Rye slowly removed his suit coat and shirt, revealing his broad inked up chest.
Tamsin watched Hannah. She could feel a pull coming from where Hannah stood. It was a distant and dull sensation, like when someone touches your foot after it has fallen asleep.
It was her soul. Her soul was up there with Hannah.
The girl scanned the crowd more. “Can I get the spotlight down there?” She shouted. But it didn’t move. Hannah nodded to Janet, who floated through the air towards the spotlight operator.
“My soul is up there,” Tamsin said quietly.
“Then the demon is with her,” Rye said.
They had no choice. If her soul was there, they had to try for it. Which was probably exactly what Hannah was counting on.
“Ugh, this is annoying,” Hannah groaned. “I have an idea. How about everyone wearing one of those masks my great grandfather made lies down on the ground.”
Every guest in the room who had one of the Lughnasa masks lay down. There were maybe a dozen people standing. It was the world’s biggest, sickest version of Simon Says.
It was child’s play for Janet to pin them under the blinding spotlight.
Hannah’s laugh filled the hall. “Oh my god, you really are this dumb. We had a bet on whether you would show and it looks like I owe Gracie a coke.” She had let go of any sense of restraint. She had cranked her bitch knob up to eleven. “I can’t believe you’re into this naive moron, Gray. I thought you were better than this? What could you possibly see in this lowborn cherry?”
Gray stepped forward, getting between the spotlight and Tamsin. “She’s everything I’ve ever wanted and everything you could never be, you vapid girl.”
Tamsin dropped to her knees and crawled out of the spotlight. Gray was distracting the girls. Hannah’s face contorted into a mask of rage. She didn’t look well. Behind her, free of the pressure of the spotlight, a shadow leapt onto Hannah’s shoulder.
It was a cat with three tails and a six-pointed crown. Around its neck hung a blue glowing jewel on a silver chain.
Gray was launching a volley of insults at Hannah, most of which Tamsin didn’t even understand.
The cat was the King in Shadow. The jewel just had to be her soul. It had to be.
Tamsin whispered to Cash what she’d seen. He nodded and whispered something to Rye. Rye smiled hugely as he touched his biceps. The man turned to living iron. Tamsin had heard about Rye’s trick during the demon attack, but she hadn’t seen it. It was magnificent.

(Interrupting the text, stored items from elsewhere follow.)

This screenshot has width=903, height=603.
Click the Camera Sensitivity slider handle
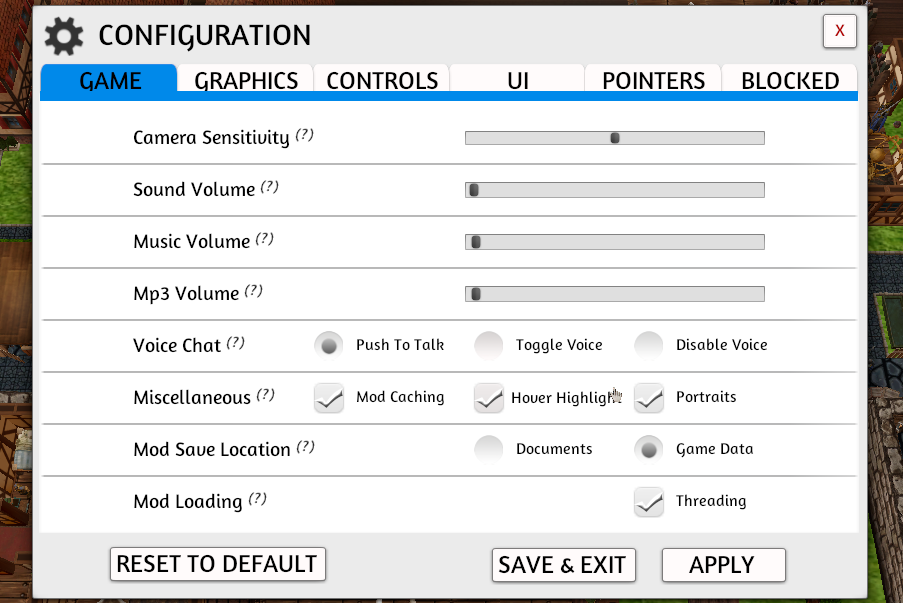pyautogui.click(x=615, y=138)
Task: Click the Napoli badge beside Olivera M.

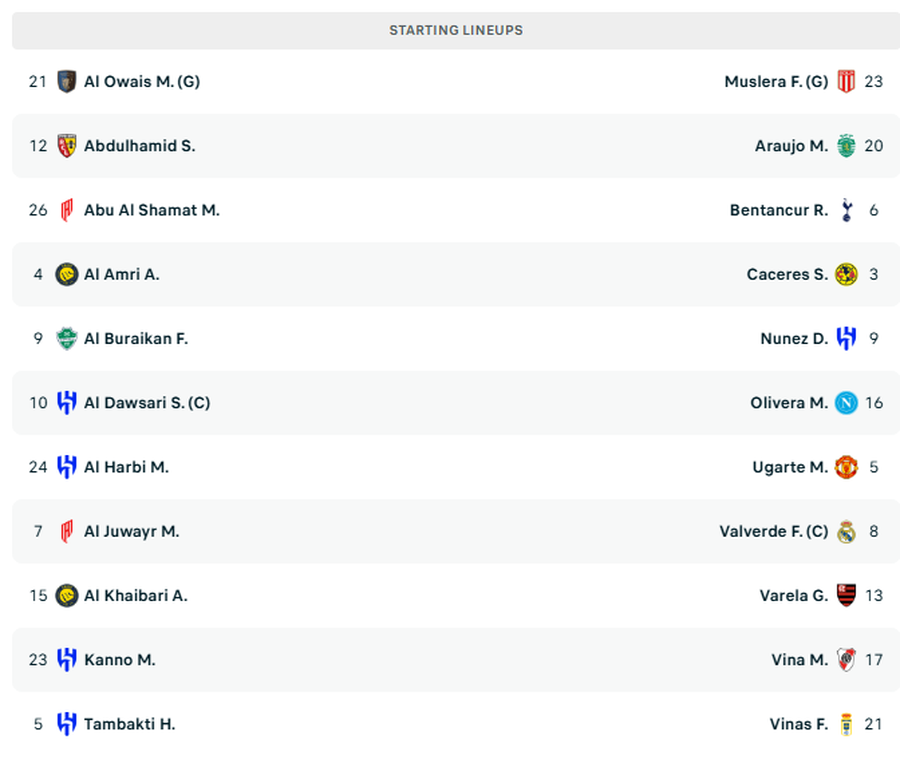Action: coord(847,403)
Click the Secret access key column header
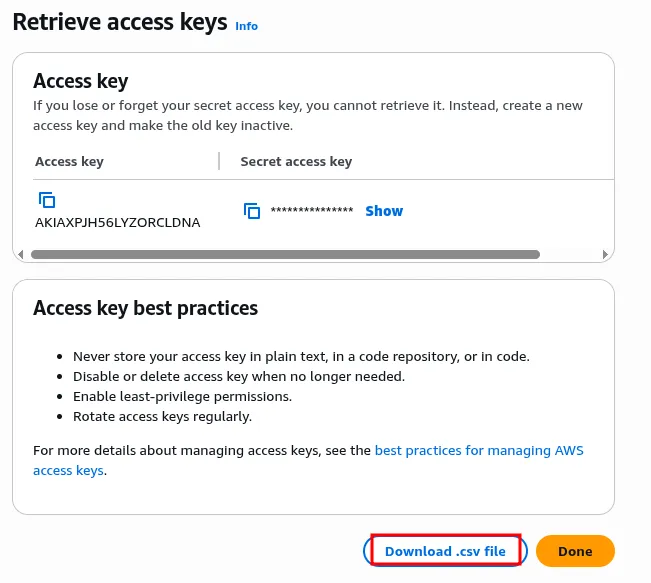651x583 pixels. (x=296, y=161)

He was magnificent.
“Enough!” Hannah screamed. “Tonight is my coronation as the Queen in Shadow and I will not have it ruined by your coarse and common tongue, Gray Aisles.”
“That’s funny,” Gray yelled. “It was just a few weeks ago that you were begging for my coarse and common tongue.”
Hannah smiled like a cat about to eat the canary. “Yes, but I have a new boyfriend now. And I’m pretty sure he can beat you up.” The cat that was the King in Shadow leapt off her shoulder to the edge of the floating balcony. His form began to shake and change and expand.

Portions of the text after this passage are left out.